Au cours des 20 dernières années, le gouvernement britannique a reconnu à plusieurs occasions que la façon dont avaient été déplacés les Chagossiens et la manière dont ils avaient été traités par la suite étaient « honteuses et injustes », mais ces excuses n’ont débouché sur aucune réparation concrète. Des années après les avoir expulsés de leurs foyers, le Royaume-Uni a versé, par l’intermédiaire du gouvernement mauricien, une indemnité d’un faible montant aux Chagossiens vivant à Maurice et, des décennies plus tard, a accordé la citoyenneté britannique à certains d’entre eux. Toutefois, il a refusé de fournir des réparations complètes ou de consulter le peuple chagossien. Les Chagossiens expulsés vers les Seychelles n’ont, en tant que groupe, reçu aucun dédommagement.

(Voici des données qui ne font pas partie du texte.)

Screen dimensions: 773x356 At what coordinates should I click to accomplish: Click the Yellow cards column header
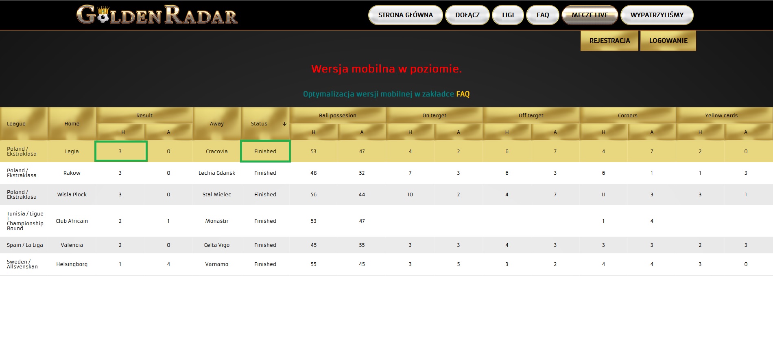coord(721,115)
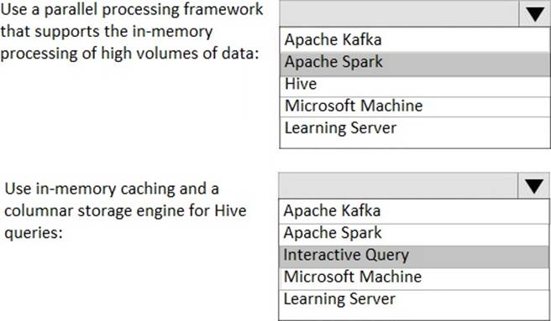This screenshot has height=321, width=551.
Task: Choose Apache Kafka in the parallel processing list
Action: pyautogui.click(x=415, y=39)
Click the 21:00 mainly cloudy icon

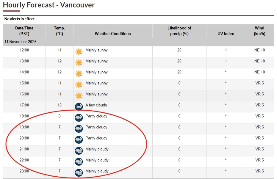[79, 151]
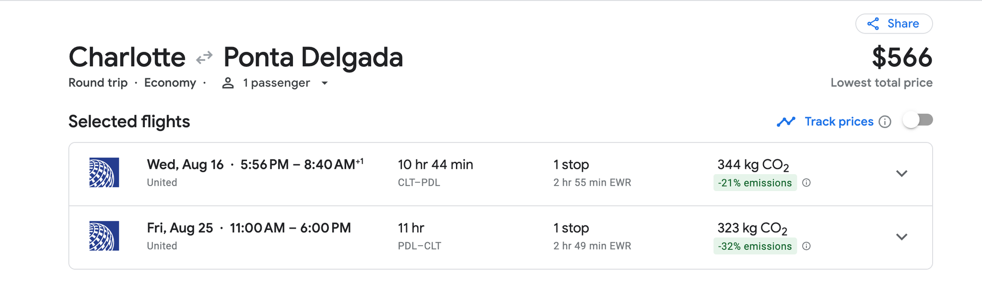The image size is (982, 284).
Task: Click the passenger person icon
Action: [x=228, y=83]
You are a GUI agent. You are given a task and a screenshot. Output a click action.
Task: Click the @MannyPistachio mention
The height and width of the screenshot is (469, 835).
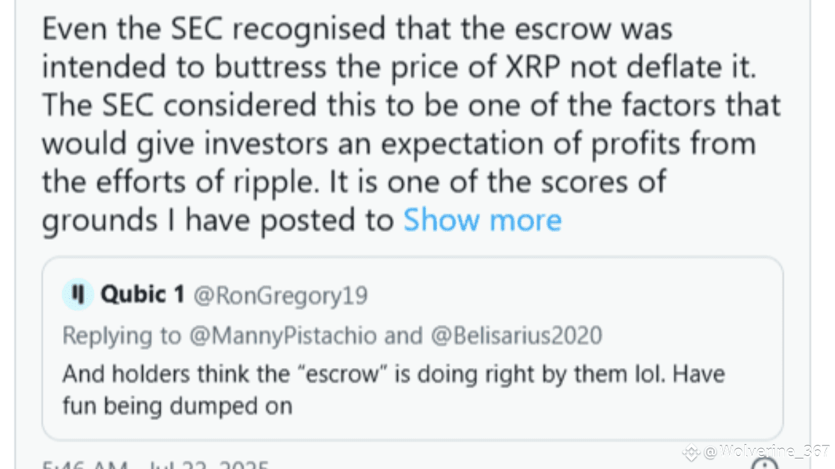(x=283, y=335)
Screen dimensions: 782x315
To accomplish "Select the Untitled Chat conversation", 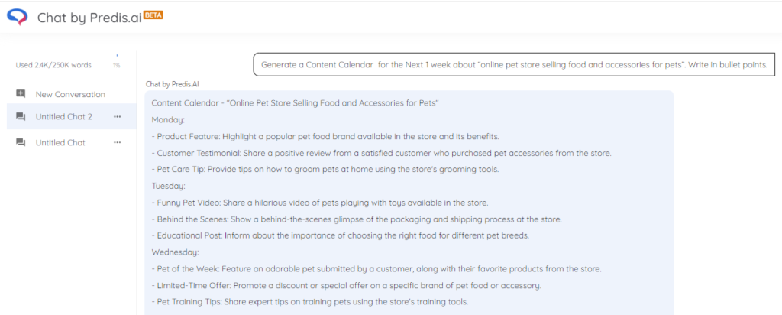I will 71,143.
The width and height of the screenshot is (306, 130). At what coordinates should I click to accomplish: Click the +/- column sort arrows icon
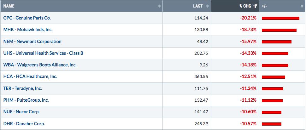302,6
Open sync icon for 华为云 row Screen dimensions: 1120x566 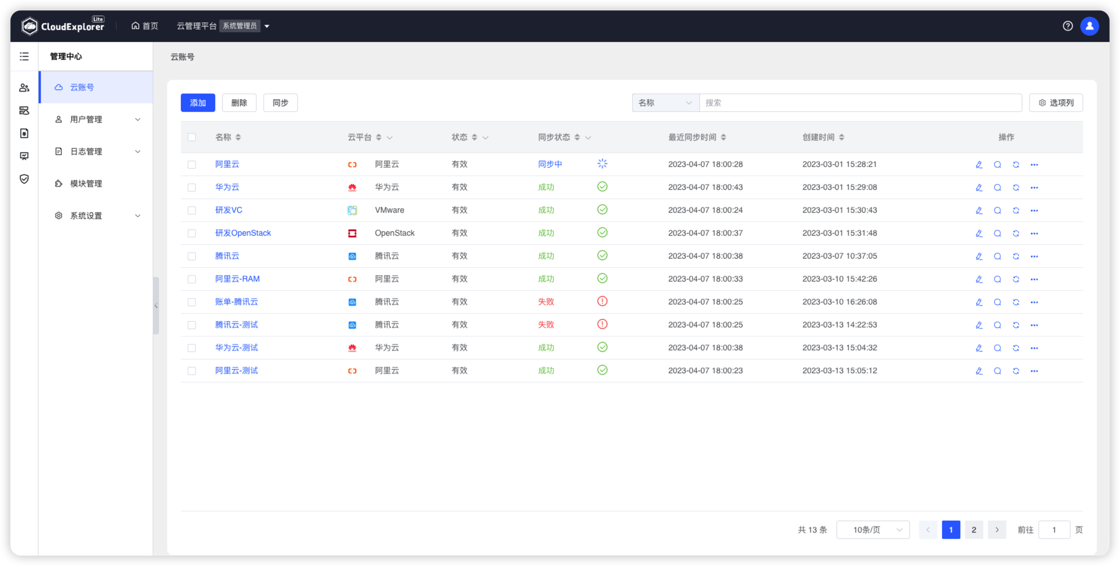click(x=1016, y=187)
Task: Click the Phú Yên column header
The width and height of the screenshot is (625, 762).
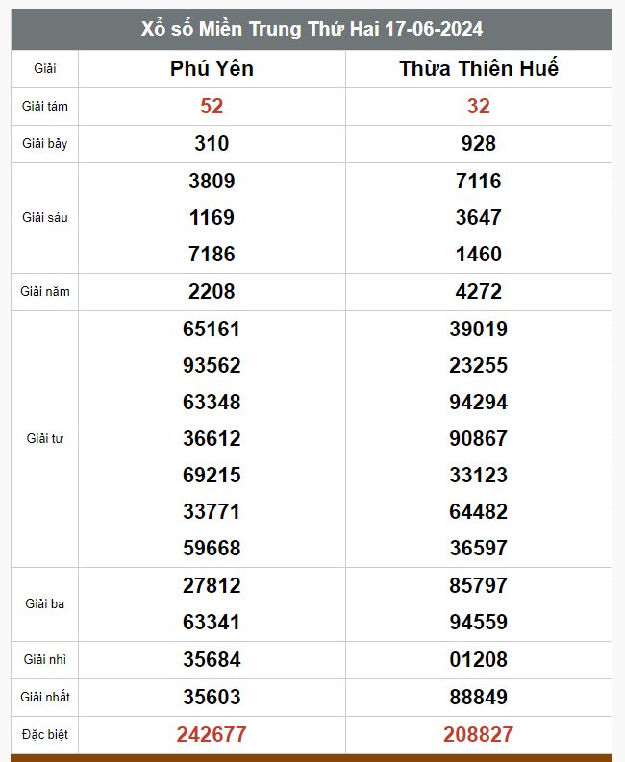Action: (212, 68)
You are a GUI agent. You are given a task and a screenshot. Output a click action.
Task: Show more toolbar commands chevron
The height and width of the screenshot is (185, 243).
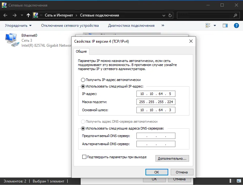[163, 26]
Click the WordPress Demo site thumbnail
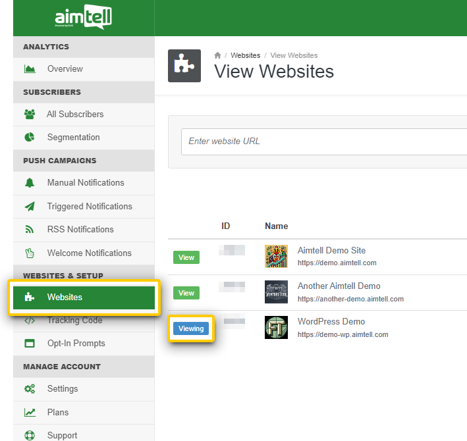467x441 pixels. [276, 328]
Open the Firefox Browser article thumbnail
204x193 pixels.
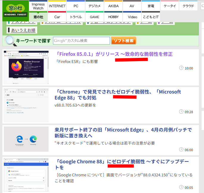(x=26, y=67)
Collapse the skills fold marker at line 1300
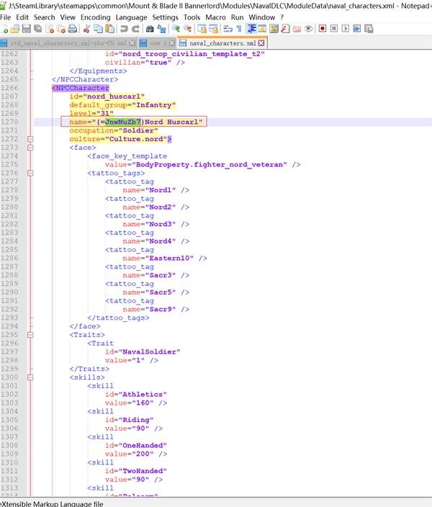Screen dimensions: 432x507 [31, 377]
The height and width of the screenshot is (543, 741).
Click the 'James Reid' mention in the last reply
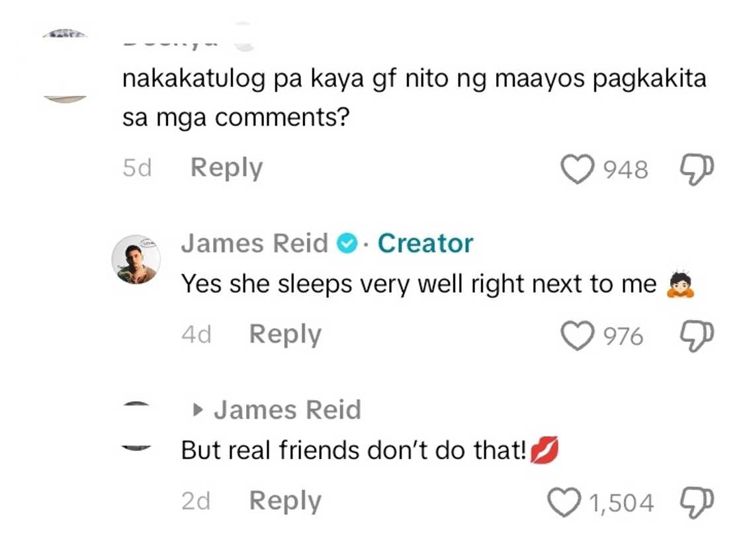point(287,411)
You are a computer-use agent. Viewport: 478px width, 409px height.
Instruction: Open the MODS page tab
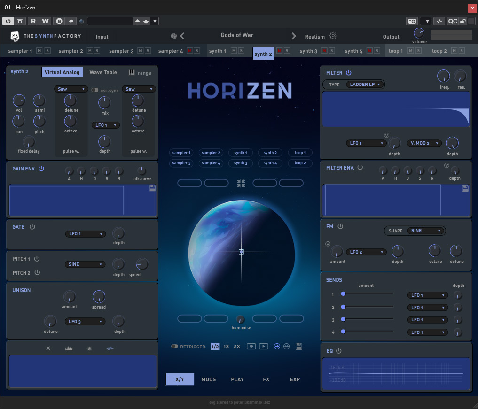tap(209, 379)
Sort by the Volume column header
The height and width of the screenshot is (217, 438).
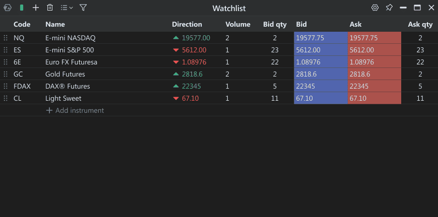[x=238, y=24]
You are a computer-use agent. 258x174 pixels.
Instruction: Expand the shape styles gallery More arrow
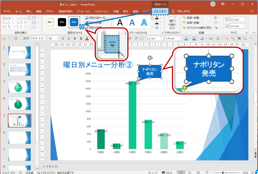point(82,26)
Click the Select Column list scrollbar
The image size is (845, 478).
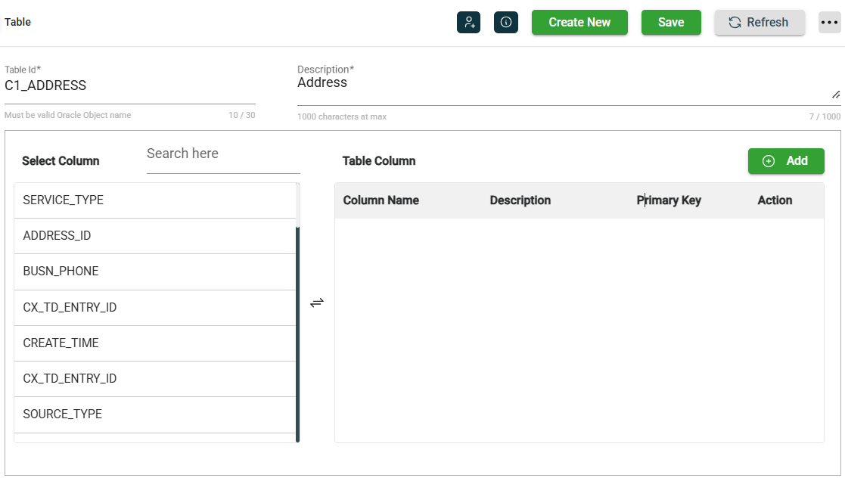pyautogui.click(x=298, y=333)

Les gouvernements du Royaume-Uni et des Etats-Unis devraient fournir des réparations complètes au peuple chagossien, a déclaré Human Rights Watch. Le Royaume-Uni devrait fournir un dédommagement en levant immédiatement l’interdiction faite aux Chagossiens de retourner dans l’archipel de manière permanente. Le Royaume-Uni et les États-Unis devraient garantir un soutien, notamment financier, pour réhabiliter les îles et permettre aux Chagossiens de revenir y vivre et travailler dignement.

Le Royaume-Uni et les États-Unis devraient également fournir une compensation financière à tous les Chagossiens, toutes générations confondues, pour les crimes commis à leur encontre et garantir que des crimes similaires ne se reproduisent plus. Après de véritables consultations avec les Chagossiens, cela pourrait prendre la forme d’excuses complètes de la part des gouvernements britannique et états-unien, y compris du monarque britannique, reconnaissant l’ampleur et la nature des crimes.

Le Royaume-Uni et les États-Unis devraient rendre publics tous les documents concernant le traitement des Chagossiens. Ils devraient mener des enquêtes approfondies sur ces crimes afin que les individus et les institutions étatiques portant la plus grande part de responsabilité rendent des comptes.

Le gouvernement mauricien devrait s’engager publiquement à soutenir le retour aux îles Chagos de tous les Chagossiens, quels que soient leur nationalité ou lieu de résidence actuel, et à reconnaître ces derniers en tant que peuple autochtone, a déclaré Human Rights Watch. Maurice, le Royaume-Uni et les Seychelles devraient garantir le respect des droits et l’égalité des Chagossiens vivant sur leur territoire, notamment en leur garantissant une citoyenneté pleine et égale, ainsi que la réunification familiale.

« L’histoire des Chagossiens au cours des 50 dernières années est marquée par la lutte et la survie », a expliqué Mausi Segun, directrice de la division Afrique à Human Rights Watch. « Les gouvernements britannique et états-unien devraient réparer les torts commis à l’encontre des Chagossiens, en commençant par un engagement politique et financier pour leur permettre de retourner dignement sur leur terre natale. »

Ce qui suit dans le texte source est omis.